The Bombay High Court, per Justice Amit Borkar, dismissed a writ petition challenging concurrent findings of the Cooperative Court and the Cooperative Appellate Court, which had upheld the validity of multiple Memoranda of Understanding (MoUs) executed between a cooperative housing society and one of its members concerning the allotment and use of additional Floor Space Index (FSI).

The Court held that the dispute squarely fell within Section 91 of the Maharashtra Cooperative Societies Act, 1960, as the transaction arose directly from the rights and obligations of membership, not from a commercial dealing with an outsider.

Justice Borkar observed:

“When the right claimed by a member arises from the society’s bye-laws, resolutions, or conditions applicable only to members, the dispute must be treated as one arising in his capacity as a member.”

The Court affirmed that the MoUs were valid and binding, the resolutions of the society were lawfully passed, and the status quo order of the High Court had been violated by the society’s subsequent cancellation of MoUs, rendering the cancellation void ab initio.

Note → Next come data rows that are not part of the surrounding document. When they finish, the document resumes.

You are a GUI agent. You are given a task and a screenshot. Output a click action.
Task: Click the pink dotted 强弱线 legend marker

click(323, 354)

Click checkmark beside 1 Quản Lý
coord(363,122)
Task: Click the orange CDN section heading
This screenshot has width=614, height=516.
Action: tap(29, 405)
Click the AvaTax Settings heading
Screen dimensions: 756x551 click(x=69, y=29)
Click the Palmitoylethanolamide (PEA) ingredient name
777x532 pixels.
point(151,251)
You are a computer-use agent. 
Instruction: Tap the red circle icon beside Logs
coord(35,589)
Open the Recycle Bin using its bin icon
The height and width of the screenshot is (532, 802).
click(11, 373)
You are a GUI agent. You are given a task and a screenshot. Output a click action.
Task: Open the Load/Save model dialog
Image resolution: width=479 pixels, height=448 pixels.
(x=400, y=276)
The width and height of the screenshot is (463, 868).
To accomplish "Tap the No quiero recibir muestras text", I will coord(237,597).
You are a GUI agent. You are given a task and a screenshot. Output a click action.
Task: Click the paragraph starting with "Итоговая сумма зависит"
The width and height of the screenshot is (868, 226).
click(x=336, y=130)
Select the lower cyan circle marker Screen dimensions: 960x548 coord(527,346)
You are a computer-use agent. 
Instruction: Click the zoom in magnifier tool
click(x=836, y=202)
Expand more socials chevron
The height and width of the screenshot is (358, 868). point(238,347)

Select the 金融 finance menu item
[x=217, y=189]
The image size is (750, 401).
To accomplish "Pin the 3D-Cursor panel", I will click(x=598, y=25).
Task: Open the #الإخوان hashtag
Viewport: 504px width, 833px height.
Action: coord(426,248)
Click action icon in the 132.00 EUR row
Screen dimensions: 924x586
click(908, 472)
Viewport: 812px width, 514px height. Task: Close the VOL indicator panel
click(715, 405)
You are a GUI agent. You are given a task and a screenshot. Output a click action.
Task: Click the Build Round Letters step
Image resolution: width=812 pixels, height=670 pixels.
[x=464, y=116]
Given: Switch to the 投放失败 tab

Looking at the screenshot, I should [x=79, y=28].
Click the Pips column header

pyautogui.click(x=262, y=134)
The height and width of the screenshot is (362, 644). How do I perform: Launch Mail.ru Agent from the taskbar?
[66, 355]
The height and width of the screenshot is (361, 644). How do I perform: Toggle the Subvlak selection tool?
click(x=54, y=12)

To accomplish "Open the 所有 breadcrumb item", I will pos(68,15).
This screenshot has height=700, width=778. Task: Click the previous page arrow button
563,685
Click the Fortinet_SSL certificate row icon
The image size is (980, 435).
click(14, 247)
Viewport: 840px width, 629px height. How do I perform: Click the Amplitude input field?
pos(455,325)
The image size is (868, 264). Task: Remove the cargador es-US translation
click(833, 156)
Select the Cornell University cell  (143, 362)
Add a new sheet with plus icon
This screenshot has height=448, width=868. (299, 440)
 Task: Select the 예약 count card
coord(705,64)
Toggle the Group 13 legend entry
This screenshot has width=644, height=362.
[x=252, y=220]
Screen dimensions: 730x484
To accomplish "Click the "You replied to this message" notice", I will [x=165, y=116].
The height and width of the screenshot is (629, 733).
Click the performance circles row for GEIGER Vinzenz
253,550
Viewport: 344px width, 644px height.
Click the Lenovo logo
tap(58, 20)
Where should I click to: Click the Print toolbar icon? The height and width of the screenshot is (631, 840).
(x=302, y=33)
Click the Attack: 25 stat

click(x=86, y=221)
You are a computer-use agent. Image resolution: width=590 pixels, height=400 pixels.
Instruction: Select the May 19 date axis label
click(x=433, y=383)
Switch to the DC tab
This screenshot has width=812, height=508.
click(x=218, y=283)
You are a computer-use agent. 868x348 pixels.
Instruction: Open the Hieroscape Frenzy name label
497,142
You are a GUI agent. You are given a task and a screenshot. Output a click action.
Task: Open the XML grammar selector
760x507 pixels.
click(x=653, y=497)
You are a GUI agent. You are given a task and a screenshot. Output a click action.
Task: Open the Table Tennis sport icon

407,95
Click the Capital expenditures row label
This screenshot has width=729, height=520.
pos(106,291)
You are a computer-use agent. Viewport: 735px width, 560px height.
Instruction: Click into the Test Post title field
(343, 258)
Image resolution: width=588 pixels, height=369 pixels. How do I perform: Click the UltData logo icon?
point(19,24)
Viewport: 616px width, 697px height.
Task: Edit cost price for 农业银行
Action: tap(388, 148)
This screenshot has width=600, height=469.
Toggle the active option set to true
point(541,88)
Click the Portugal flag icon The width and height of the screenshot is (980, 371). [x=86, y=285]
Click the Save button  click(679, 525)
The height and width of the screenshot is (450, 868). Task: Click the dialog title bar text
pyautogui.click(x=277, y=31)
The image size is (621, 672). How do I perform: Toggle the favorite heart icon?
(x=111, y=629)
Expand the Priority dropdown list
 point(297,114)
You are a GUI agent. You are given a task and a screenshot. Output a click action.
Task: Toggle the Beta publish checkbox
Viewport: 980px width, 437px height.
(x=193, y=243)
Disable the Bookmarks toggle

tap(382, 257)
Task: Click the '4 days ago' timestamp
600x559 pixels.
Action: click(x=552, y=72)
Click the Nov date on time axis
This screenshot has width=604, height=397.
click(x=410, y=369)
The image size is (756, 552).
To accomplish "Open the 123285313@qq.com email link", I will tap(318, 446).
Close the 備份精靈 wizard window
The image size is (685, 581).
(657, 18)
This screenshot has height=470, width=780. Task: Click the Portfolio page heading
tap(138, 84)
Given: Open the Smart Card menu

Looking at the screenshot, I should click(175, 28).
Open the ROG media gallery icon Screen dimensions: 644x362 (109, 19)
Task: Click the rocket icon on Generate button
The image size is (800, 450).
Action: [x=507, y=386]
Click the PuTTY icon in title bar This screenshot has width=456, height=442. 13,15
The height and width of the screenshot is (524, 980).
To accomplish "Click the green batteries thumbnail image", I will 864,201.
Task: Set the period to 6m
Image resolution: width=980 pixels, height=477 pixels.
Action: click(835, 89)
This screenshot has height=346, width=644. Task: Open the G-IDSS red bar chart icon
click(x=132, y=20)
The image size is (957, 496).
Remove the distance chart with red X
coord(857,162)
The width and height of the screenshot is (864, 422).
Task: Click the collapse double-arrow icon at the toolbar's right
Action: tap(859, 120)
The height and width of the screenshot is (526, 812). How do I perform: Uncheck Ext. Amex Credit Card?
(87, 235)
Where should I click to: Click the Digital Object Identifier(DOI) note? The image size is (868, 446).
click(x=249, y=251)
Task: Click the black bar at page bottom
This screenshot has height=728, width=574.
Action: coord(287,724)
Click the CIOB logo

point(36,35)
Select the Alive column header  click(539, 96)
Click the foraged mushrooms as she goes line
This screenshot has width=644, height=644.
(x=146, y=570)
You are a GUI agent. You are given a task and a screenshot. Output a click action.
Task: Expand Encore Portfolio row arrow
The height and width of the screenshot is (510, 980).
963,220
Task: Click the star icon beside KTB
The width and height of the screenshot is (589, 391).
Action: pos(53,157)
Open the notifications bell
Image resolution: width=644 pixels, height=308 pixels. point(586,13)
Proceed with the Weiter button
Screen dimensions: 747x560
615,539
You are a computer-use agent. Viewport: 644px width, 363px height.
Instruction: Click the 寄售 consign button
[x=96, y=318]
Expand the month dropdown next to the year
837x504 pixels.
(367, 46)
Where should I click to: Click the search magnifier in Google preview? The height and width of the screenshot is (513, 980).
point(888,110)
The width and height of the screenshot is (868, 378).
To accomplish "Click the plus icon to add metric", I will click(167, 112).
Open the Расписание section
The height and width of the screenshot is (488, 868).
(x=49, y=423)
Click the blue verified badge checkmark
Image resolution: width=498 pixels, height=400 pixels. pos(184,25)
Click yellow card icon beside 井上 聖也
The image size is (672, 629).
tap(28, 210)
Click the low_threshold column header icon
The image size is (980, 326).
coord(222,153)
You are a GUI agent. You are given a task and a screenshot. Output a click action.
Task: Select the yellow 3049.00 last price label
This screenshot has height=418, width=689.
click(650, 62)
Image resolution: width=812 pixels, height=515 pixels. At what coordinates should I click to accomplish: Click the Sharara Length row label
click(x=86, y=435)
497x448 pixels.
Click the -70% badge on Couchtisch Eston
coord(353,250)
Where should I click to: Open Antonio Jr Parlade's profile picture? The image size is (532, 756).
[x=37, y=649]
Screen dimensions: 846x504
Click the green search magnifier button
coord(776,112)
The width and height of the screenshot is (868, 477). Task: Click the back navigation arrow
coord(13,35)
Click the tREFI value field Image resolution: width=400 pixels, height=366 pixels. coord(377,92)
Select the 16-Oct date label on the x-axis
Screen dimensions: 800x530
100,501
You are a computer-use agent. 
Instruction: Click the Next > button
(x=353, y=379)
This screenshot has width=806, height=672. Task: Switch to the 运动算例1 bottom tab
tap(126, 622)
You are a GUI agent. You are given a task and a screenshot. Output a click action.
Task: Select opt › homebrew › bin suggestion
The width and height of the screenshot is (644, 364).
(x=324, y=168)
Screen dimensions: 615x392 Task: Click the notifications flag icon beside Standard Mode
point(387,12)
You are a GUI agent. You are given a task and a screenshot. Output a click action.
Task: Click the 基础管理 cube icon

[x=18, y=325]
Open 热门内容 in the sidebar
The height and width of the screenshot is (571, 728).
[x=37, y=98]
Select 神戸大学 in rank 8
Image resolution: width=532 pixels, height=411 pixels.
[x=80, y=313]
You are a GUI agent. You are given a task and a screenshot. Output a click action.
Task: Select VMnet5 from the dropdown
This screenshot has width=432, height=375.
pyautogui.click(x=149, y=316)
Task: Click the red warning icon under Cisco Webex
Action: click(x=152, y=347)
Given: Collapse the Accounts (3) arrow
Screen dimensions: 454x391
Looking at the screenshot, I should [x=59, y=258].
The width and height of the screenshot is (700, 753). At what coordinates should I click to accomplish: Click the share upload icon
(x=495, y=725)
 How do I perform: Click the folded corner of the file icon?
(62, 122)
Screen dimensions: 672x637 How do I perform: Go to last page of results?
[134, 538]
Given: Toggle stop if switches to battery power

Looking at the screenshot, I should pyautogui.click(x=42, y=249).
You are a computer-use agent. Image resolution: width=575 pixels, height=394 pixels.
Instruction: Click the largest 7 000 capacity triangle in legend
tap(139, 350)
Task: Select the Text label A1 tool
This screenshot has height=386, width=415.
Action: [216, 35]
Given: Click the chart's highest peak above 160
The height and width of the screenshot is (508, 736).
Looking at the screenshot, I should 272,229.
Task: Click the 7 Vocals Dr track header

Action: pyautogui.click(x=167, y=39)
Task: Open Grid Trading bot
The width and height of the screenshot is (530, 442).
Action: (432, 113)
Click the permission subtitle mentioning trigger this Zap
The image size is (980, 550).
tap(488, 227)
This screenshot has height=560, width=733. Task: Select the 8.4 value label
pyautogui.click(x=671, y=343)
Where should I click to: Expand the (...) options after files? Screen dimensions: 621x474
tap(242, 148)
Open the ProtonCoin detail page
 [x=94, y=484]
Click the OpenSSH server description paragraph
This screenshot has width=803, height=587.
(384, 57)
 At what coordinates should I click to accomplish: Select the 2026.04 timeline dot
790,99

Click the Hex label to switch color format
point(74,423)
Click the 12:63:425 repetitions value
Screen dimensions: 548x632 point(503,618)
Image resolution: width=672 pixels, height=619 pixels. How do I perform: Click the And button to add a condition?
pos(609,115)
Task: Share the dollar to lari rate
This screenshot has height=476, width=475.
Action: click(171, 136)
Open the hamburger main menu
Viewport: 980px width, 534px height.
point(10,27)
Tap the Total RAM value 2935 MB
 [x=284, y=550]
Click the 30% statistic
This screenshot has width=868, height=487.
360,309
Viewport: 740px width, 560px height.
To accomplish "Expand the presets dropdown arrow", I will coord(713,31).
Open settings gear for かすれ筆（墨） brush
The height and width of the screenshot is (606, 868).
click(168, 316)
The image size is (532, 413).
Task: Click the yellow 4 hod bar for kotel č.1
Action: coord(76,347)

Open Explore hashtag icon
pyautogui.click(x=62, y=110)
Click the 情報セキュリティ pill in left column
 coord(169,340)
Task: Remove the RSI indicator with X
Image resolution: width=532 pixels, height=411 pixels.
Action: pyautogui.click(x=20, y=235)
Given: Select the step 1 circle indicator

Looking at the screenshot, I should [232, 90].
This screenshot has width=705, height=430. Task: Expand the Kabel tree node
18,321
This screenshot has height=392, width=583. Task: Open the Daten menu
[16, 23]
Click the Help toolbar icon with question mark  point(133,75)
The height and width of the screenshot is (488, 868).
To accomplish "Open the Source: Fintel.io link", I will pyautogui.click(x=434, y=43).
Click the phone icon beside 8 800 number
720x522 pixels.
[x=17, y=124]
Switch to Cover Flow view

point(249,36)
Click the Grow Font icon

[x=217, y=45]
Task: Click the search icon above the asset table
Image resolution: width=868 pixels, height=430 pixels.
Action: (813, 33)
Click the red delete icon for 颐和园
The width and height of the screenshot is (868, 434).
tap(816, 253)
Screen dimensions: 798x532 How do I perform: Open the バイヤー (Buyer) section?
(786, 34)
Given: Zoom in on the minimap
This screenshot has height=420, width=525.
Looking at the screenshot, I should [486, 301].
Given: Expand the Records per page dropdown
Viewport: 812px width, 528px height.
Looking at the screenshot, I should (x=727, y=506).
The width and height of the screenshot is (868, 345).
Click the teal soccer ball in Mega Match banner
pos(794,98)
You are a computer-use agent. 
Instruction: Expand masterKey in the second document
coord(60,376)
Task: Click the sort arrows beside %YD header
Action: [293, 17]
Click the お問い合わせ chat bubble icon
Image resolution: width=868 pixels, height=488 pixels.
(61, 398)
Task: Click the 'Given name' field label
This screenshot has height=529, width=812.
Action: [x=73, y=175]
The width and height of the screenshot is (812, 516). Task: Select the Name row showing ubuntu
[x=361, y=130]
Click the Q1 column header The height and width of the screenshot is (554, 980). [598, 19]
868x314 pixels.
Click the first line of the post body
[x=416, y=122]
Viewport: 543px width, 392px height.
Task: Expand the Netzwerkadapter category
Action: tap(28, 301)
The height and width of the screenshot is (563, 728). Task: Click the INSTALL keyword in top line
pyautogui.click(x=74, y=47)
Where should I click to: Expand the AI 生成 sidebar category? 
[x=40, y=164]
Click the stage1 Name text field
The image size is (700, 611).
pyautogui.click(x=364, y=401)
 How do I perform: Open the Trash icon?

Accordingly, the petition was dismissed, and the society was directed to implement the awards within three months.


Facts

The case arose from a long-standing dispute within a cooperative housing society owning two buildings (“A” and “B” Wings). The original disputant, a founding member and flat owner, claimed entitlement to additional FSI of 1500 sq. ft., granted to the society by the Municipal Corporation of Greater Mumbai in lieu of acquired land in 1977.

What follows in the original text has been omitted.